I tried one more time. “But what about the hundreds of zombies, and the other guards they have?”
“Well, the non-zombie guards are mostly students with campus jobs, and we’ve been chatting with them, and they are going to join our side as soon as the fight begins. We’ve talked with some of the professors too, and I don’t think many will fight for the administration. It’s not in their contract, you see,” set Otor.
“Okay, but two hundred zombies!” I said.
“Sweetie,” said Bula. “Cradel is a bit lazy, you see, so most of the zombies were built by us students in his class Advanced Zombies 310. Since we built them, we know how to take control of them. He still charged the university for all of them though, as if he’d built them.”
“Bula, you said ‘us.’ You are a necromancer? I thought you wanted to go into divination?” I asked, stunned.
“Gharol, but, like, necromancy is the future! This is fifteen eighty-eight! We need to automate!”
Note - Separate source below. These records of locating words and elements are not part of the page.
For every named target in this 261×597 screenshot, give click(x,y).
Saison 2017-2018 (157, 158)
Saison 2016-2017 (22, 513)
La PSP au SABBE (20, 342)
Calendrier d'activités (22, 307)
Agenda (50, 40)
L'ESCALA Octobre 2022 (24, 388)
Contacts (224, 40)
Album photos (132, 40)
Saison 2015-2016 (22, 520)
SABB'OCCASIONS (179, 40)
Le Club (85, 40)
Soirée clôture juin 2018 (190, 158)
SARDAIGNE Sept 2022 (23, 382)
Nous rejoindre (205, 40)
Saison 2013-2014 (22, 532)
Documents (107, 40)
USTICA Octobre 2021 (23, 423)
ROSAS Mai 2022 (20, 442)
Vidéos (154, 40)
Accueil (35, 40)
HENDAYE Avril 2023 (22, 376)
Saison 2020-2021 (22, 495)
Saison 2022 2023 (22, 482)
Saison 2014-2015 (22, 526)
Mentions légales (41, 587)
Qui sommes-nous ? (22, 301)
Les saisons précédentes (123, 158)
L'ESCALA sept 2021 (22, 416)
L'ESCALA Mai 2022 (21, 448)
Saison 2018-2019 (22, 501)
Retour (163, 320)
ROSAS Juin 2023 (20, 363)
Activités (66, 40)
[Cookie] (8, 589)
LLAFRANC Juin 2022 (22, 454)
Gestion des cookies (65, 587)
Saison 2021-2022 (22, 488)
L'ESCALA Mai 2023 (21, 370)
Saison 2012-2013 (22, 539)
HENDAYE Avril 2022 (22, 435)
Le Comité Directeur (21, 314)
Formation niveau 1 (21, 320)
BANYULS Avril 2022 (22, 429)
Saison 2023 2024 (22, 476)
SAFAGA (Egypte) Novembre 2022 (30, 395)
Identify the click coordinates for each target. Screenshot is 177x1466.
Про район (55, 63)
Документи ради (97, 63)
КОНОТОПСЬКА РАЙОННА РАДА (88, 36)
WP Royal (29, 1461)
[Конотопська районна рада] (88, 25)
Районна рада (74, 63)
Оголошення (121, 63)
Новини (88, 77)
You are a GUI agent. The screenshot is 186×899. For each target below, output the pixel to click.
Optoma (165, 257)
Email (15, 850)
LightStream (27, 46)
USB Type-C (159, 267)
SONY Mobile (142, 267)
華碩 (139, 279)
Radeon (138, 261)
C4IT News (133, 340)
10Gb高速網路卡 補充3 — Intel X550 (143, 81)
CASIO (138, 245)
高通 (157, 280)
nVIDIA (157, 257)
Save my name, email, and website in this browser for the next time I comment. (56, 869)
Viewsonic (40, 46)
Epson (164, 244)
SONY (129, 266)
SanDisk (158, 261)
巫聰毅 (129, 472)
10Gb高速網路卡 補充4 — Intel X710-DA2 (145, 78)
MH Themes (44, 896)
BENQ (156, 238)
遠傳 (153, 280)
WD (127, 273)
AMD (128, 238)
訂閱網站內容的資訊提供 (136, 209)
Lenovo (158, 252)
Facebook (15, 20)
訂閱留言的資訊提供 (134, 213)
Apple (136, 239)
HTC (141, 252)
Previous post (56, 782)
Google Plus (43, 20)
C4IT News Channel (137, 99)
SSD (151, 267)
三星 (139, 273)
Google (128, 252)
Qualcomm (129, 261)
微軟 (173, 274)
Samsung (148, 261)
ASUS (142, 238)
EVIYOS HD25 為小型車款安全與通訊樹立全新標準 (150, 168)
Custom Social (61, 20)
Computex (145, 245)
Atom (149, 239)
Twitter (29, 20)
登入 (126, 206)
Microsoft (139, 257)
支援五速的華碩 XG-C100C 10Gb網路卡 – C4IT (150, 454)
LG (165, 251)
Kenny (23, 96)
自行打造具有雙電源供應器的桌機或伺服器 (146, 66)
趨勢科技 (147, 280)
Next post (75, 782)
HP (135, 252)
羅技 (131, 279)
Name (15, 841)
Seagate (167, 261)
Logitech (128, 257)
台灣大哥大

The other presumed necromancer, Spegat, said the last part of the phrase with her. It was evidently some sort of necromancer cheer.
“But it’s an unholy abomination!” I said.
“You disapprove of necromancy,” asked the ghost-cat, eyes trained on me.
“Oh, no, it’s fine,” I said, suddenly aware of his scrutiny and not wanting to give myself away.
“Gharol, it really is okay. You know how all the companies are complaining about how hard it is to find good employees,” explained Bula.
“So you want to replace employees with zombies?” I asked.
“Yes. That’s the whole point!” said Bula. “It is going to be so cool and modern!”
“I assure you that zombies are much better employees than living humanoids,” said the ghost-cat. “I used them whenever I could. Half my army was made of zombies and the undead.”
And look what happened to you, I thought. Jend and Aida crushed your army and now you’re a ghost. Which is what I’m worried is about to happen to Cradel and Komtogk.